Instructions for the task: Start at the line below containing "Image resolution: width=713" and stop at the line containing "Task: Click the RSI indicator label". Repeat every line of that stretch exactly, and nothing outside it.

[Items listed in a dataset]
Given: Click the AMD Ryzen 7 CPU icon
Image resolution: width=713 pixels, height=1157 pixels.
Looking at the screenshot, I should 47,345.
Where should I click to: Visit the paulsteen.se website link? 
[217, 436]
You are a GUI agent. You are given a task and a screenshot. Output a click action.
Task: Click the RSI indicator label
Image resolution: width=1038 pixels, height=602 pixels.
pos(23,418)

--

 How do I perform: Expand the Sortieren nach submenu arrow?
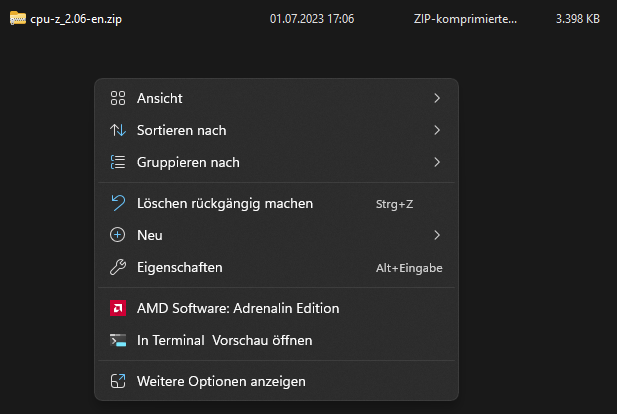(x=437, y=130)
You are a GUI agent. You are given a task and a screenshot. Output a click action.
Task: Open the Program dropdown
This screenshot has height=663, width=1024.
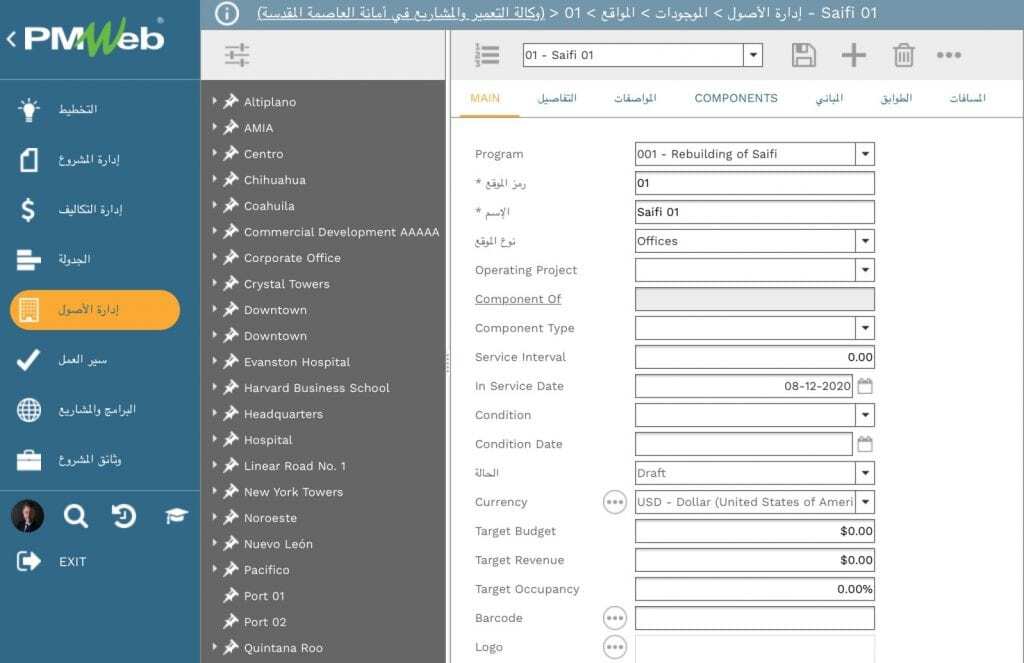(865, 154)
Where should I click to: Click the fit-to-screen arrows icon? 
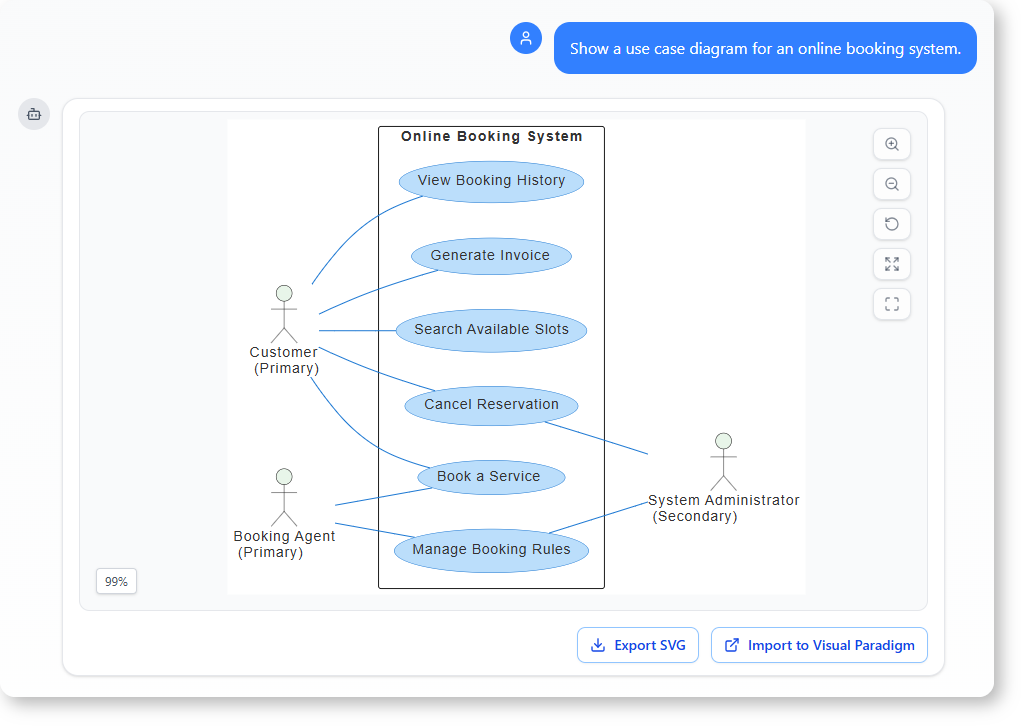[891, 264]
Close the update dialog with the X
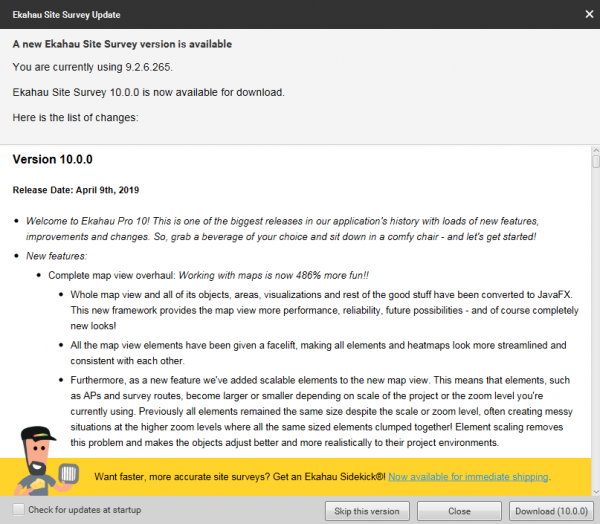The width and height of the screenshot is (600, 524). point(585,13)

Solution to the exercise:
Image resolution: width=713 pixels, height=1157 pixels.
Looking at the screenshot, I should 47,345.
Where should I click to: Visit the paulsteen.se website link? 
[217, 436]
You are a GUI agent. You are given a task and a screenshot. Output a click action.
Task: Click the RSI indicator label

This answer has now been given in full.